If the team was called out, the soup could be taken to them
in the mountains ensuring that they would have a hot meal inside them. I have to say if you’re on a mountain side, mid-winter
and you get a mug of tomato soup and find a bit of bacon in it, it’s quite
nice. A fried egg would be interesting,
but all the same, still welcome.
With the cook shack duties completed we wandered off to Cobden’s
hotel again. That evening the beer was
quite medicinal and I tried to consume as much as I could as I needed a lot of
medicine. Back at base camp it was apparent
that most of the other guys had consumed a fair amount of beer too. It had been a great night in Cobden’s with the
whole pub involved in singing folk songs and rugby ditties.
We slept in huge green military sleeping bags on small foam
rubber mattresses know as scrims. You
often see these rolled up and placed on top of rucksacks. I went into the tent I was sleeping in and
noticed that my sleeping bag was gone. I
was told it must have gone outside. I
went outside and gingerly, stepping through, and around, the guy ropes on some
of the personal tents, found my sleeping bag and brought it back into the
tent. Now my scrim was gone so I dumped
my sleeping bag and went and got my scrim.

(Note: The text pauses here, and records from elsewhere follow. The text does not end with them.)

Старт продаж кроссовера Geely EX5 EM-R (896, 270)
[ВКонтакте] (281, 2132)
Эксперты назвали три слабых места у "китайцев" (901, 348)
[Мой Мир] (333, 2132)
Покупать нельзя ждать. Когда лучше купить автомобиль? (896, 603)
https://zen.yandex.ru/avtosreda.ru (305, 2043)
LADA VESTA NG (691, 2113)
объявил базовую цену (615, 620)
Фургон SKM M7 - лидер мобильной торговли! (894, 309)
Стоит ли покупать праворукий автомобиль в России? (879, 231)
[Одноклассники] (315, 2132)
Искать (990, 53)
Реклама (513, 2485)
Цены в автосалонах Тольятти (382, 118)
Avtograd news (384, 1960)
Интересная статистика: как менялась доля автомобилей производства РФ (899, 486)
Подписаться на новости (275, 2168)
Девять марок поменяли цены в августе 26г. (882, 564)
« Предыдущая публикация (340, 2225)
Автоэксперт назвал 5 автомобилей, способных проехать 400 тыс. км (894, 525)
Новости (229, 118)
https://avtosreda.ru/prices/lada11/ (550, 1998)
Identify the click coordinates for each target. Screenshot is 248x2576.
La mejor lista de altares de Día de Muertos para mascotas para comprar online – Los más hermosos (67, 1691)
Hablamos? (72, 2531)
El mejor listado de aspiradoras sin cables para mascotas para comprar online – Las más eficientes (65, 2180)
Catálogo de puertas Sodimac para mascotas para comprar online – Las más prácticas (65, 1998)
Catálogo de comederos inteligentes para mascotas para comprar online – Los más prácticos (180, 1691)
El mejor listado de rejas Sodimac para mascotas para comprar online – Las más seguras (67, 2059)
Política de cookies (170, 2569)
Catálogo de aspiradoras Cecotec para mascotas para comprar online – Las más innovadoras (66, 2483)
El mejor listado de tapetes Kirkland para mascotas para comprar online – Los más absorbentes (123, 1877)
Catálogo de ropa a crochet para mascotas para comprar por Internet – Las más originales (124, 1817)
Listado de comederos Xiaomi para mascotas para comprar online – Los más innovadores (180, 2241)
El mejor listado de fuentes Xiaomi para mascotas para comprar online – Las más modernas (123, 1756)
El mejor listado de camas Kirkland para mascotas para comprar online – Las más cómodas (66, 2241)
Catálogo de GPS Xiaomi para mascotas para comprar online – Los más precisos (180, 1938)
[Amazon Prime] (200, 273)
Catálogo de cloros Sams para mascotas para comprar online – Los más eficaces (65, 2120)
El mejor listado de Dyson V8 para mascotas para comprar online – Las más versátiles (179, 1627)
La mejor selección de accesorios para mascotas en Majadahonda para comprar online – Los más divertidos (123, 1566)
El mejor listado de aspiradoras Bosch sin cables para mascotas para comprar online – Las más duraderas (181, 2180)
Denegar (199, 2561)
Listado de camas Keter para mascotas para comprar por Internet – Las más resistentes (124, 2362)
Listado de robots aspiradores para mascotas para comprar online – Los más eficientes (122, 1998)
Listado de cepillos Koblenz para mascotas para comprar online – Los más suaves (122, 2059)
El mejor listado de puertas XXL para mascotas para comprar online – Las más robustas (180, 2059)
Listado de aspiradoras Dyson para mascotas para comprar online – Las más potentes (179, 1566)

Guess what? Yes, my sleeping bag
had gone.
The experienced guys were enjoying this and were calling me
all manner of names and making all sorts of rude remarks. This time I kept a hold of my sleeping bag
and went out to get my scrim. Everyone
was joining in and with both my sleeping bag and scrim safely under my arms I
had one of my ideas. I made my way over
to the ambulance and put my scrim and sleeping bag in the back. Next, I ran about sixty or seventy yards to a
small walled area where a farmer had corralled some sheep.
I grabbed a ewe and holding it tightly in my arms ran across
to my tent. Most people were laughing
and shouting that if I couldn’t find my kit I would be in trouble. I launched the sheep into the tent and tightly
laced the opening up, securing the final loop with a heavy tent peg. I then ran as fast as my lovely, but sore,
legs would carry me and locked myself in the back of the ambulance. Docker was inside the tent and tells me that
the sheep bleated and everyone immediately went silent.
Someone thought it was me and demanded that I stop stepping
on their legs. Then a torch flicked
on. The moment the sheep was discovered,
torches and lights came on and the sheep, perhaps not wanting to be left out of
the pandemonium, began running in circles.
Docker said the sheep was like a motorcyclist on the wall of death going
round and around and around. It was
quite a commotion in there and eventually someone managed to get the tent flap
open and let the sheep out.
The guys from the other tents had come out and were creased
with laughter. I think the only one who
didn’t find it funny was the sheep. They
searched for me for some time but eventually gave up. The next morning the incident was remarked on,
but I could tell from the looks I was getting, it wouldn’t be forgotten about.